Avant la rencontre d’hier dimanche des chefs d’Etat – major des armées de l’Algérie, du Mali, de la Mauritanie et du Niger à Tamanrasset, les événements se sont accélérés de façon spectaculaire dans le nord de notre pays avec comme dénominateur commun : Al Qaïda au Maghreb islamique (Aqmi). D’un côté, les forces armées et de sécurité de la Mauritanie qui opèrent chez nous et, de l’autre, la France à la recherche de ses otages enlevés au Niger qui seraient transférés au nord.
Curieusement, c’est au moment où nous célébrons les 50 ans de notre indépendance que des avions militaires de l’ancienne puissance survolent notre territoire en toute impunité.

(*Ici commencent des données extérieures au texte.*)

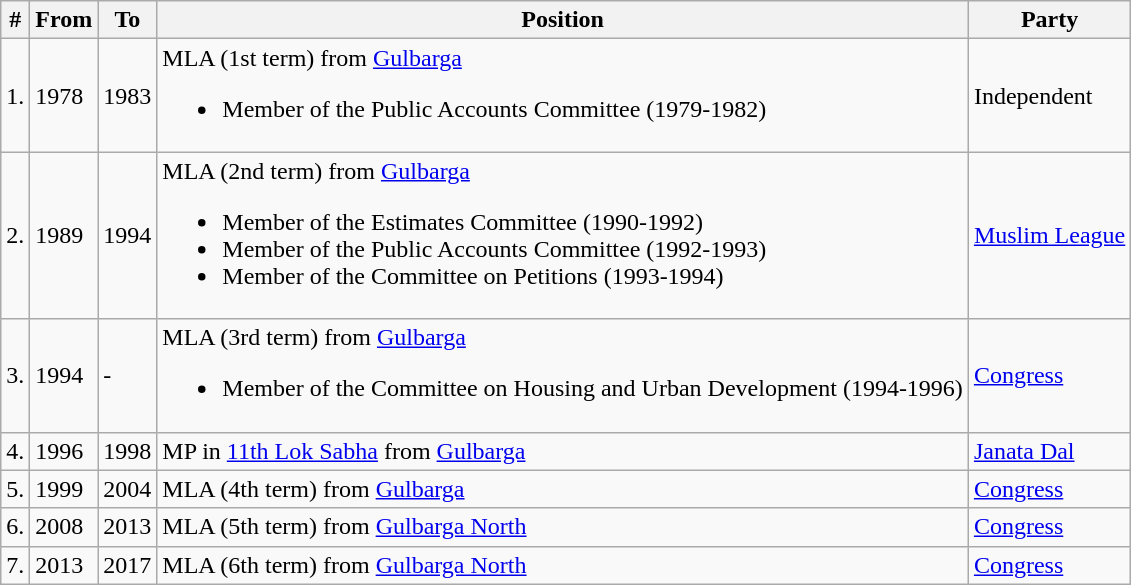
Independent [1049, 96]
Position [563, 20]
1. [16, 96]
MLA (4th term) from Gulbarga [563, 489]
2. [16, 236]
1999 [64, 489]
4. [16, 451]
Janata Dal [1049, 451]
From [64, 20]
5. [16, 489]
1998 [128, 451]
1983 [128, 96]
To [128, 20]
Party [1049, 20]
- [128, 376]
MP in 11th Lok Sabha from Gulbarga [563, 451]
Muslim League [1049, 236]
1989 [64, 236]
6. [16, 527]
1996 [64, 451]
MLA (1st term) from GulbargaMember of the Public Accounts Committee (1979-1982) [563, 96]
MLA (6th term) from Gulbarga North [563, 565]
MLA (5th term) from Gulbarga North [563, 527]
3. [16, 376]
1978 [64, 96]
2004 [128, 489]
2017 [128, 565]
2008 [64, 527]
# [16, 20]
MLA (3rd term) from GulbargaMember of the Committee on Housing and Urban Development (1994-1996) [563, 376]
7. [16, 565]
Detect which cell encompasses the target text, then output its (X, Y) center coordinate. 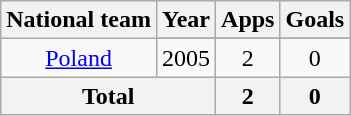
Poland (79, 58)
Total (108, 96)
Goals (315, 20)
Apps (248, 20)
2005 (186, 58)
National team (79, 20)
Year (186, 20)
From the cell containing the given text, extract its center point as (x, y) coordinate. 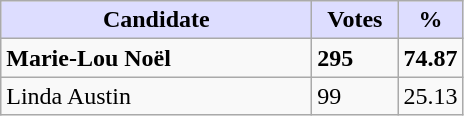
74.87 (430, 58)
% (430, 20)
295 (355, 58)
Marie-Lou Noël (156, 58)
25.13 (430, 96)
Candidate (156, 20)
Linda Austin (156, 96)
Votes (355, 20)
99 (355, 96)
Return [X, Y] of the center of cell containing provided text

C’est également au moment où nous célébrons notre cinquantenaire qu’une armée étrangère tue nos concitoyens comme des petits poussins sans la moindre réaction officielle du gouvernement. C’est encore au moment où l’on distribue des grades de général que notre armée éprouve des réelles difficultés à faire face à sa mission cardinale de défense de l’intégrité territoriale.
Usant d’un prétendu droit de poursuite offert par le président Amadou Toumani Touré, l’aviation militaire de la Mauritanie continue de pilonner ce qu’elle appelle les positions d’Aqmi au nord du Mali. Et cela à la porte de la Cité mystérieuse Tombouctou, où l’indignation est à son comble. Les soldats mauritaniens sont allés jusqu’à bombarder des innocents civils désarmés en tuant une femme et une fille. Pour les extrémistes d’Aqmi, c’est un "lâche crime perpétré par l’armée mauritanienne, agissant à la solde des mécréants et des croisés qui tuent en Afghanistan et en Irak des innocents. ”A leur avis, ”la guerre que Mohamed Ould Abdel Aziz mène par procuration à la place de la France est une folie.”
Même la visite effectuée par le général putschiste mauritanien Mohamed Ould Abdel Aziz (il était à Bamako, le 22 septembre dernier) n’enlève en rien à la gravité des faits.
Inquiétante est en effet cette attitude du président ATT qui a pourtant prêté serment de défendre l’intégrité territoriale du Mali. Le locataire de Koulouba ne souhaite pas voir un débat politique sur cette question.
Silence coupable de la classe politique !
Dans leur analyse de la situation, ATT et ses officiers oublient que le général putschiste, Mohamed Ould Abdel Aziz, a une autre préoccupation qui n’est pas seulement la lutte contre le terrorisme. Hanté par le spectre d’un coup d’Etat, l’armée mauritanienne ayant une solide réputation en la matière, Mohamed Ould Abdel Aziz a trouvé de quoi occuper son armée avec cet vrai faux problème d’Aqmi. Mais en voulant sauver son régime, il risque fort de déstabiliser celui de son frère ATT.
Même si la majorité de la classe politique observe un silence coupable, des voix s’élèvent de plus en plus pour dénoncer ce qui n’est ni plus ni moins qu’une violation de notre souveraineté.
A la suite du Rassemblement pour le Développement et la Solidarité (Rds) de Pr Younouss Hamèye Dicko, l’ex-première dame, Adame Ba Konaré, une intellectuelle engagée, a pris son courage pour dénoncer ce qu’elle qualifie comme une atteinte grave à notre souveraineté. ”C’est déplorable. C’est vrai qu’en tant que républicains, on considère que c’est une attaque grave à notre souveraineté et quand on entend même le président français déclarer qu’il va livrer la guerre contre Al-Qaïda au Mali, je pense que c’est quand même une déclaration très grave qui sape absolument notre indépendance, notre souveraineté. Il y a de quoi être inquiet.”, a-t-elle souligné dans un entretien accordé à nos confrères de Radio France Internationale.
La réaction de plus en plus hostile de l’opinion obligera-t-elle les autorités maliennes à changer le fusil d’épaule ? Car ce mépris pour notre souveraineté territoriale discrédite le pouvoir de Bamako. Il s’agit donc pour le président ATT de dire à la France de Nicolas Sarkozy et à la Mauritanie de Mohamed Ould Abdel Aziz de faire preuve de sagesse et d’humilité.